Les correspondances de Jean Vergne permettent de connaître le contenu des colis reçus, à raison de 3 à 4 colis par mois : nouilles, semoule, riz, pois secs, châtaignes, cubes pour bouillon, chocolat, sucre, figues sèches, confiture, thé, café, boîte de lait condensé, boîte de bœuf, de sardines, tabac. Les produits d’hygiène furent également les bienvenus : savon blanc (introuvable en Allemagne), savon à barbe. De nombreuses marraines tricotaient des vêtements pour les prisonniers : chaussettes, écharpes notamment.
Malheureusement de nombreux colis étaient détournés lors de l’acheminement jusqu’au camp, certains étaient vidés de leur contenu avant même d’y arriver.
“En cours de route, dans le train, le pillage continuait. Il m’arrivait de passer cinq ou six semaines sans recevoir un seul colis et pourtant si tous ceux que l’on m’envoyait m’étaient parvenus j’aurais dû en recevoir quatre ou cinq par mois.
Un jour j’en reçus un entièrement vidé de son contenu. Il y avait un trou dans le carton par où l’on pouvait passer la main ; mais pas d’entailles. Cela arrivait fréquemment à mes camarades aussi. Alors, dans ce dernier cas, évidemment, nous refusions de signer : « reçu » sur le registre spécial. ”
Jean Vergne, Prusse Orientale, 1917
Les conditions de travail étaient plus ou moins pénibles selon l’activité à laquelle le prisonnier était affecté (travail dans l’industrie d’armement, dans les mines, chez des artisans, dans l’agriculture).

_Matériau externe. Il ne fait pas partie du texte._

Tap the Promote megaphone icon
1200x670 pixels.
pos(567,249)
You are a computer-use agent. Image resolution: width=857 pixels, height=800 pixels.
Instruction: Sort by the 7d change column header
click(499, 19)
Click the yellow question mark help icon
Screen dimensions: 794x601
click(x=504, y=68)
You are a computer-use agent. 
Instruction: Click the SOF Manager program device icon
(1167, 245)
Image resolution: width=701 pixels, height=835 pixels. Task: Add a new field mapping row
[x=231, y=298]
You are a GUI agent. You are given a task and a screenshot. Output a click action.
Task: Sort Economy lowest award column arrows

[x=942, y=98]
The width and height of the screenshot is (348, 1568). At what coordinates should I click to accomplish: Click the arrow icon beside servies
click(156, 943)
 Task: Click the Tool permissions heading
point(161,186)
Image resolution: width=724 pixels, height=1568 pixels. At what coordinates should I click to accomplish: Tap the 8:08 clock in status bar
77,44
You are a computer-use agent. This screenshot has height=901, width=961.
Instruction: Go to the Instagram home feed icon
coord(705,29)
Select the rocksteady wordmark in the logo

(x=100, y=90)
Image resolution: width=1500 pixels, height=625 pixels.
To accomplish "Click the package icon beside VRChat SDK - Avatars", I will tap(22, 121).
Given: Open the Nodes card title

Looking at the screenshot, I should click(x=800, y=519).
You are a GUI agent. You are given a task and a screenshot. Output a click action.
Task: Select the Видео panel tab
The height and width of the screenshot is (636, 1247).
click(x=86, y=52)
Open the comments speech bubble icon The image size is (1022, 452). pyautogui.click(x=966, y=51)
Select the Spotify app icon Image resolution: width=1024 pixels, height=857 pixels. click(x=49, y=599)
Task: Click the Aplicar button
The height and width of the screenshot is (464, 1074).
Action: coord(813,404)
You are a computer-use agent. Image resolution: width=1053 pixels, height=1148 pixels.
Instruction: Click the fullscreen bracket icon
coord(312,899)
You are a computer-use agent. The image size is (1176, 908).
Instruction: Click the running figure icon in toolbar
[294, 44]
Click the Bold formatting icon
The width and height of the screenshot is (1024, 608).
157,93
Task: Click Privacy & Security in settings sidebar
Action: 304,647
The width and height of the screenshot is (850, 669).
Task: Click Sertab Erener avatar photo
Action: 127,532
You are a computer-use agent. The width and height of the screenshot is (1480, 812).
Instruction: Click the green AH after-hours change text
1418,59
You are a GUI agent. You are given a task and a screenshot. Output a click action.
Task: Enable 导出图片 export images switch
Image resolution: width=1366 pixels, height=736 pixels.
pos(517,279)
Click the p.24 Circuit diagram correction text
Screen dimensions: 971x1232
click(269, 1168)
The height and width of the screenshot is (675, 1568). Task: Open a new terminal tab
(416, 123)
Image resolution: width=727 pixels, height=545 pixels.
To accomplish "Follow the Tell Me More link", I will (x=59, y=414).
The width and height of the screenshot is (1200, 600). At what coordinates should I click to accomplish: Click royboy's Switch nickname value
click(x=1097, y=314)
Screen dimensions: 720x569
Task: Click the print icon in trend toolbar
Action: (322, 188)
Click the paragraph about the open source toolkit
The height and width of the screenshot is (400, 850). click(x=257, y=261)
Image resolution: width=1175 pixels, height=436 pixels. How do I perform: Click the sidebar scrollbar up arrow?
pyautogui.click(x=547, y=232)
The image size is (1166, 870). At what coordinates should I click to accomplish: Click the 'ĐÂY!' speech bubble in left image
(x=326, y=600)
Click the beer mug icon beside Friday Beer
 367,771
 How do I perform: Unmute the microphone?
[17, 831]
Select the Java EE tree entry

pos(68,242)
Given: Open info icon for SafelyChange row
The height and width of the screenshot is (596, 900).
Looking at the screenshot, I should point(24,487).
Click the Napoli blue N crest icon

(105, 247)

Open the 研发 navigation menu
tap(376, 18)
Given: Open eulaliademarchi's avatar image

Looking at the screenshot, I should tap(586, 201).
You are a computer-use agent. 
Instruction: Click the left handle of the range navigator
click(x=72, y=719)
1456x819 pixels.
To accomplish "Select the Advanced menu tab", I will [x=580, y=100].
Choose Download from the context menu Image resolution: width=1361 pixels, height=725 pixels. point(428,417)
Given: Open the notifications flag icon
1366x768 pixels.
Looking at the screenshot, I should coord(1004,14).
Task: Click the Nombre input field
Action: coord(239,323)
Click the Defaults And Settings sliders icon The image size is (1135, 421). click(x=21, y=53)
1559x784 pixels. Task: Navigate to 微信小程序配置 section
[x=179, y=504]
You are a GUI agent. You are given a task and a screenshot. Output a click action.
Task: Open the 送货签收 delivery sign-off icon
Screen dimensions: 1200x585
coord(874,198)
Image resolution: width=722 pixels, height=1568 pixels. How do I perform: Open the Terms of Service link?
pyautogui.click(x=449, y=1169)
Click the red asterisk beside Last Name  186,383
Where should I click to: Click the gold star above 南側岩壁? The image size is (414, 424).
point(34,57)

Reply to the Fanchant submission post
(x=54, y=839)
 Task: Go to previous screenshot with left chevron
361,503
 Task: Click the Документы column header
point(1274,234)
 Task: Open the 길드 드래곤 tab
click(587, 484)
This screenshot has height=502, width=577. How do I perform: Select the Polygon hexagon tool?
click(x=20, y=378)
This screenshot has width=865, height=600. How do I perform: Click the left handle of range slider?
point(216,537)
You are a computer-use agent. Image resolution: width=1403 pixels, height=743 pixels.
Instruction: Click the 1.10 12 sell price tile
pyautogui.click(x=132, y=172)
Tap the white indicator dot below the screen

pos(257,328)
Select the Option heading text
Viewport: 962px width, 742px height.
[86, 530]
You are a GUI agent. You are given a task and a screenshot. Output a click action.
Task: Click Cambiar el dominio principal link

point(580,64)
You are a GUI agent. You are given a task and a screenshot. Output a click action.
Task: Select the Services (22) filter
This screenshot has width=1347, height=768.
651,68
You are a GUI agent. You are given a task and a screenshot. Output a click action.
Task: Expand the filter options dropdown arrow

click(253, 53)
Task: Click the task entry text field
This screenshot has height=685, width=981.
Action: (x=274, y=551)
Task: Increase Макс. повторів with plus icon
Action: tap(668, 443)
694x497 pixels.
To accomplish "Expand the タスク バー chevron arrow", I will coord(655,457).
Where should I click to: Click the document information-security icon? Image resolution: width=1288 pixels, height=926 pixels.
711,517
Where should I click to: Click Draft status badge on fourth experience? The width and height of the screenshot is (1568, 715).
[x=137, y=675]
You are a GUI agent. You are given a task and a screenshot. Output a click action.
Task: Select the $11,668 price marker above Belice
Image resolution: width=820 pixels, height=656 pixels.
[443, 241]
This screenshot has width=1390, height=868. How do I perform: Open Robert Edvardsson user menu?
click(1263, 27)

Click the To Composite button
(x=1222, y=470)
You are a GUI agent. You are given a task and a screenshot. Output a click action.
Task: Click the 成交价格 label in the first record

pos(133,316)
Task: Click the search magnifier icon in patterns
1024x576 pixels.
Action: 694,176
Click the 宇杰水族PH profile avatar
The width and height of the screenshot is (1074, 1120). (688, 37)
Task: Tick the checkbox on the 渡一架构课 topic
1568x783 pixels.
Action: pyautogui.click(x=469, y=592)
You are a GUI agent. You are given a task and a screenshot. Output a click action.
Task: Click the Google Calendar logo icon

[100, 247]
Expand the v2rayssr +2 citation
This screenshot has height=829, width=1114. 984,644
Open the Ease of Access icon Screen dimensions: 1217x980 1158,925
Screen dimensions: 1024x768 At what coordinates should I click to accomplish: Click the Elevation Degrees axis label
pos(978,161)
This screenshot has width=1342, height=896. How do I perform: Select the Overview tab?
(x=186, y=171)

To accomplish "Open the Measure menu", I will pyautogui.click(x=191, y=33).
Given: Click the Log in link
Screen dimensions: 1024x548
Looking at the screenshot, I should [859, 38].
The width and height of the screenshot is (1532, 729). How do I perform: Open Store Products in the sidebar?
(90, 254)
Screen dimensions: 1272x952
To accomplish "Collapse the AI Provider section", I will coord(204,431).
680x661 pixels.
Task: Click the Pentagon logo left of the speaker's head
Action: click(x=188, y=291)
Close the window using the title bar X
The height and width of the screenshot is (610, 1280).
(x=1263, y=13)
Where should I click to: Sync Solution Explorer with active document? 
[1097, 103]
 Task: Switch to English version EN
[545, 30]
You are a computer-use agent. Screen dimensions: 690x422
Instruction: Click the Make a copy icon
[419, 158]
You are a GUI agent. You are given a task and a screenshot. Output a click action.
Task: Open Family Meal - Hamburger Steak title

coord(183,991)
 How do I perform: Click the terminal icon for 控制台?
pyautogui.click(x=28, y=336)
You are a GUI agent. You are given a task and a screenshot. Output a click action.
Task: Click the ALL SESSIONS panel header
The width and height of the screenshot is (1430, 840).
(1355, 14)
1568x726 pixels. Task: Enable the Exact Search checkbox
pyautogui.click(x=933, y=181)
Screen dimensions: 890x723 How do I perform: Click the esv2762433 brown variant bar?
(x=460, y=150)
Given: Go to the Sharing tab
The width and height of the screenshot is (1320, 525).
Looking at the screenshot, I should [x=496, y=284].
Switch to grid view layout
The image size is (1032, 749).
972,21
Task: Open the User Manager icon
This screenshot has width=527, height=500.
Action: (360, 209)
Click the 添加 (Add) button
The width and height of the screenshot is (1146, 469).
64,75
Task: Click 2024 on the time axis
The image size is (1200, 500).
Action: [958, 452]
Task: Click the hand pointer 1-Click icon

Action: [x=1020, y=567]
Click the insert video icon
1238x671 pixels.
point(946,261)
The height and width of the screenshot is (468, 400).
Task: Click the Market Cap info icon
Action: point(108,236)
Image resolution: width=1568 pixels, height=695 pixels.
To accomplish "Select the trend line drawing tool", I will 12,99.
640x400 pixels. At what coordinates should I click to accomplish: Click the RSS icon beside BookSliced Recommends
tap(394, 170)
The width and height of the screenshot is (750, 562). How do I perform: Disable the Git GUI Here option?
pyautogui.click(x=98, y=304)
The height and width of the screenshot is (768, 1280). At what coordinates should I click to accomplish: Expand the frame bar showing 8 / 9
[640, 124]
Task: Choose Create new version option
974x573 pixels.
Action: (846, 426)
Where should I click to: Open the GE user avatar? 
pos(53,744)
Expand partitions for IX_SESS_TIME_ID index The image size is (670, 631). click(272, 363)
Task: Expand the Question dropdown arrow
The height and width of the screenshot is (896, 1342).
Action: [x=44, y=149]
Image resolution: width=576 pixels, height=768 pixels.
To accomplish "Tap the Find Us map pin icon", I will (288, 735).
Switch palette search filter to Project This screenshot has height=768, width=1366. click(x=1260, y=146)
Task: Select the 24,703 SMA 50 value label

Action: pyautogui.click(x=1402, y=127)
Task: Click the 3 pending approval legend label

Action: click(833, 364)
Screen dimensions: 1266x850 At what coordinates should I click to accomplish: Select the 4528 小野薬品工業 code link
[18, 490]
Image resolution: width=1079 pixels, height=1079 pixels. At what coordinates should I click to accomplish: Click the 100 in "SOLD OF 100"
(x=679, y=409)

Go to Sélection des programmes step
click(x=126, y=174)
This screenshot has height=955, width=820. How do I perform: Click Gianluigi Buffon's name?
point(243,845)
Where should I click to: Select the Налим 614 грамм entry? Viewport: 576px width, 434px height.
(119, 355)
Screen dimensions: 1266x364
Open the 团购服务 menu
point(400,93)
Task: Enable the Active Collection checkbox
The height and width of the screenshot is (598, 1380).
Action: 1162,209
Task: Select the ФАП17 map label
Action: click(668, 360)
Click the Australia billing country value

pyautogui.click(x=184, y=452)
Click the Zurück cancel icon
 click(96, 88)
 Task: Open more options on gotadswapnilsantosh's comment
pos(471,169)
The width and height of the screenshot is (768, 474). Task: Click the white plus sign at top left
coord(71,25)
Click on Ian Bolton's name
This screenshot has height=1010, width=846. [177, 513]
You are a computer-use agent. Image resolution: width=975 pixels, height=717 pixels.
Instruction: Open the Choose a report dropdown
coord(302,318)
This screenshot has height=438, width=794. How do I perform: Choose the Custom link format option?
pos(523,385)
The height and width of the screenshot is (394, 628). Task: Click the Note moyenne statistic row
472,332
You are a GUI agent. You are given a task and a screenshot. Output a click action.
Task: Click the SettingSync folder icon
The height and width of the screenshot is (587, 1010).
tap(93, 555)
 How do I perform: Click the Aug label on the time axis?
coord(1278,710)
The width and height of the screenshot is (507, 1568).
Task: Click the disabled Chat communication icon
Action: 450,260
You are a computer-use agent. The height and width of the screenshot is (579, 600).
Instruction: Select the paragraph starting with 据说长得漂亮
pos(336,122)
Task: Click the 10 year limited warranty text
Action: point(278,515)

Beaucoup de civils allemands avaient noué de bonnes relations avec les Français captifs, en particulier dans les Kommandos agricoles où les prisonniers français ont secondé efficacement les femmes allemandes laissées seules dans leur ferme du fait de la mobilisation de leurs époux.
“La semaine prochaine je vais arracher les pommes de terre et battre le blé. Je suis un peu le patron ; je connais les champs de ma Vieille et je m’y rends tout seul, le matin, après m’être occupé du bétail.
… À présent, avec ce maximum de liberté je n’ai pas trop à me plaindre.”
Jean Vergne, Prusse Orientale, octobre 1917
Le retour
520 579 prisonniers français ont quitté l’Allemagne à la fin du conflit. Ils sont arrivés chez eux dans un état déplorable mais tous étaient rentrés en France en moins de deux mois.
Les prisonniers libérés avaient, pour la plupart, marché vers la France et étaient allés à la rencontre des soldats qui combattaient. Toutefois, Ils gênaient la marche des troupes et ne trouvaient pas de ravitaillement.
À leur arrivée en France, les prisonniers ont été regroupés pour passer des examens médicaux et rassembler des preuves de mauvais traitements. Détenus dans des casernes, ils n’avaient que faire de ces enquêtes ; ils voulaient rejoindre leurs familles au plus vite.
Le retour fut chaotique et très mal organisé bien que le Ministère de la Guerre ait donné des instructions pour le rendre chaleureux : “Les populations doivent leur faire un accueil cordial auquel les souffrances de la captivité leur donnent le droit.”
À la mi-janvier 1919, tous les prisonniers français avaient été rapatriés.